WORK TASK:
Once the line containing "Task: Open the embed code icon" is found, retype it and each line after it through the last entry below, word for word, and nothing else.

━━━━━ EXERCISE DATA ━━━━━

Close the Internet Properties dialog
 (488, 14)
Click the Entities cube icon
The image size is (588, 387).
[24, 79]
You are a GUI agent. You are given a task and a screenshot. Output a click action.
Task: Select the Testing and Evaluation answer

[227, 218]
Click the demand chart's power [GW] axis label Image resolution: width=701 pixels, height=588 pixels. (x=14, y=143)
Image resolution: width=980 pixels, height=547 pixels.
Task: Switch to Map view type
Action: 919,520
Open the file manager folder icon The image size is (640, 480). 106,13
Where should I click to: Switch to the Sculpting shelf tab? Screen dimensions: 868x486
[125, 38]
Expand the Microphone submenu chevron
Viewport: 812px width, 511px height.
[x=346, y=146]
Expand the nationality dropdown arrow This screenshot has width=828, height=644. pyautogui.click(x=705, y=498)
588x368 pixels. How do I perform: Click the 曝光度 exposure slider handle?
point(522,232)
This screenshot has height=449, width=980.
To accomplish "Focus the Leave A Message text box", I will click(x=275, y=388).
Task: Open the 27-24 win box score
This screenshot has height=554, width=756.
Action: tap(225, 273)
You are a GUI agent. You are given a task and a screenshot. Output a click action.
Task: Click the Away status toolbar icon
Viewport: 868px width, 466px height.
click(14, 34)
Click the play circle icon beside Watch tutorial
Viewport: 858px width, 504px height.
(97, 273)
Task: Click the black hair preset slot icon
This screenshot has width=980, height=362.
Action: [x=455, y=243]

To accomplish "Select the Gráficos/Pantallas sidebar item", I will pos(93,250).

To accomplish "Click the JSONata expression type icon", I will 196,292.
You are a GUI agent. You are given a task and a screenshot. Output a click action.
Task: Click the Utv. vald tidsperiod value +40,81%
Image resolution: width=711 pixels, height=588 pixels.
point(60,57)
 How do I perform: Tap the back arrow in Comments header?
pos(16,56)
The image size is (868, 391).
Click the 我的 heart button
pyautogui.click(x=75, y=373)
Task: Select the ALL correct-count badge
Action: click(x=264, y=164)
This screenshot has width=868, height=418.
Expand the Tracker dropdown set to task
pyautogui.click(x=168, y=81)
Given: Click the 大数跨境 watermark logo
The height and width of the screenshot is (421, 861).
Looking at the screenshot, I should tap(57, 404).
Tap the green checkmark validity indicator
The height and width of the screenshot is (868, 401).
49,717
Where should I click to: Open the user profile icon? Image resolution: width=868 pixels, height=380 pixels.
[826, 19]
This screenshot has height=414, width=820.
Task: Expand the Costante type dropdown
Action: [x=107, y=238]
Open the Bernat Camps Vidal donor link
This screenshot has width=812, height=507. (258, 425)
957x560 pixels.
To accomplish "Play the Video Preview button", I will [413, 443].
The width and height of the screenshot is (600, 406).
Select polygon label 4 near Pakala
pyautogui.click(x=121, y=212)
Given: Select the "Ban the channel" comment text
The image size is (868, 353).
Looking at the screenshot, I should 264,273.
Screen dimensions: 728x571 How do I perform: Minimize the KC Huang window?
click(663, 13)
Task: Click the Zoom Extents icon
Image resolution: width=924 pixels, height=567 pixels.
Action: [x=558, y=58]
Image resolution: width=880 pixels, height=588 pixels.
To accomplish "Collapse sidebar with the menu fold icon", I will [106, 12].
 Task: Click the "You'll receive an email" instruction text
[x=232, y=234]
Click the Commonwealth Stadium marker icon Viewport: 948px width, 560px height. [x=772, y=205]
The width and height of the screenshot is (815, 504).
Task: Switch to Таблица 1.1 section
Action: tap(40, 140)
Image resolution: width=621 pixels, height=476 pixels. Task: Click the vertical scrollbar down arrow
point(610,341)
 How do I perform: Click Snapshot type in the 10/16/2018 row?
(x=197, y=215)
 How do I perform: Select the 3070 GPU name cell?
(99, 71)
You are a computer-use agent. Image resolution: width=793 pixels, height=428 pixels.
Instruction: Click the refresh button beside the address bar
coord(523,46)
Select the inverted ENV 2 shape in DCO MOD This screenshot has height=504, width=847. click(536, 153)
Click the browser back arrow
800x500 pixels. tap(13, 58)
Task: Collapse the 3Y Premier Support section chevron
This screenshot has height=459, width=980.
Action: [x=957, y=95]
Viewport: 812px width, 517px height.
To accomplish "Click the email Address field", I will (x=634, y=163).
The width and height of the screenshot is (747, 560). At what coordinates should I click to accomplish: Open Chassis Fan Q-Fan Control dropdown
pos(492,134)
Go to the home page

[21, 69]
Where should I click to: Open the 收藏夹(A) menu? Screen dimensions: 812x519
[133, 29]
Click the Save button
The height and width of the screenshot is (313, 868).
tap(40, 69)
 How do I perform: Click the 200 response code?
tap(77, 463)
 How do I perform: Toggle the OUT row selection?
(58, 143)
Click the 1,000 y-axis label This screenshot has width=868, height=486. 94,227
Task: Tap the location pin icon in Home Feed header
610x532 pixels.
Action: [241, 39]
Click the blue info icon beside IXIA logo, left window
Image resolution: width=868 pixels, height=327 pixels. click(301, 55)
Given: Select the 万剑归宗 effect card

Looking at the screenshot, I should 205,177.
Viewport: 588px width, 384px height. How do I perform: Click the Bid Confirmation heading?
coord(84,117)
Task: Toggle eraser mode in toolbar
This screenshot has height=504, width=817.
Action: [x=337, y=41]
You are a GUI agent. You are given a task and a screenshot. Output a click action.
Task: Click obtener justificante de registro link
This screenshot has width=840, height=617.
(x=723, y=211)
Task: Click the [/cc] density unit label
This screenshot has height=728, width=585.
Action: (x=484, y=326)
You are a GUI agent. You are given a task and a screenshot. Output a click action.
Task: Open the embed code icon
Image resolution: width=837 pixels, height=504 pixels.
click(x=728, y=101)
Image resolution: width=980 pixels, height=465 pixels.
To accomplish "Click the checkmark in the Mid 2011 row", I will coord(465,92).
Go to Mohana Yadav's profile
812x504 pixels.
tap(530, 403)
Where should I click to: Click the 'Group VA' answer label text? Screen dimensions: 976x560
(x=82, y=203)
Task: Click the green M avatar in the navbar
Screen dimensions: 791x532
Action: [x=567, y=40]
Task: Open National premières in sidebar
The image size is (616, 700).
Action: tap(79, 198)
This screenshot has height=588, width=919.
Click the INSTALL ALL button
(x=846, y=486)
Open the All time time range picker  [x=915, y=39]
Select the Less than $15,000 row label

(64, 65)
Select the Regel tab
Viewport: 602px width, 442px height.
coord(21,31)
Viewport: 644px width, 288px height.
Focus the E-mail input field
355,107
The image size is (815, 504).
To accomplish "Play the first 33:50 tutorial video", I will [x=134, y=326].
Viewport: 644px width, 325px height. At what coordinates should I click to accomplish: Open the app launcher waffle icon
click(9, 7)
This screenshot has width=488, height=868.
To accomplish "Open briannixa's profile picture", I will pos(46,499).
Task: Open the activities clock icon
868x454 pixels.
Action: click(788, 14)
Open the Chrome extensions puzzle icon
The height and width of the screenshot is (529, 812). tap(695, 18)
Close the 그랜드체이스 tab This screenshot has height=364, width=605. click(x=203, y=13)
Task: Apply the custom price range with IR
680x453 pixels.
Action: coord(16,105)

━━━━━

TASK RESULT:
Task: Open the embed code icon
Image resolution: width=837 pixels, height=504 pixels.
click(x=728, y=101)
Image resolution: width=980 pixels, height=465 pixels.
To accomplish "Click the checkmark in the Mid 2011 row", I will coord(465,92).
Go to Mohana Yadav's profile
812x504 pixels.
tap(530, 403)
Where should I click to: Click the 'Group VA' answer label text? Screen dimensions: 976x560
(x=82, y=203)
Task: Click the green M avatar in the navbar
Screen dimensions: 791x532
Action: [x=567, y=40]
Task: Open National premières in sidebar
The image size is (616, 700).
Action: tap(79, 198)
This screenshot has height=588, width=919.
Click the INSTALL ALL button
(x=846, y=486)
Open the All time time range picker  [x=915, y=39]
Select the Less than $15,000 row label

(64, 65)
Select the Regel tab
Viewport: 602px width, 442px height.
coord(21,31)
Viewport: 644px width, 288px height.
Focus the E-mail input field
355,107
The image size is (815, 504).
To accomplish "Play the first 33:50 tutorial video", I will [x=134, y=326].
Viewport: 644px width, 325px height. At what coordinates should I click to accomplish: Open the app launcher waffle icon
click(9, 7)
This screenshot has width=488, height=868.
To accomplish "Open briannixa's profile picture", I will pos(46,499).
Task: Open the activities clock icon
868x454 pixels.
Action: click(788, 14)
Open the Chrome extensions puzzle icon
The height and width of the screenshot is (529, 812). tap(695, 18)
Close the 그랜드체이스 tab This screenshot has height=364, width=605. click(x=203, y=13)
Task: Apply the custom price range with IR
680x453 pixels.
Action: coord(16,105)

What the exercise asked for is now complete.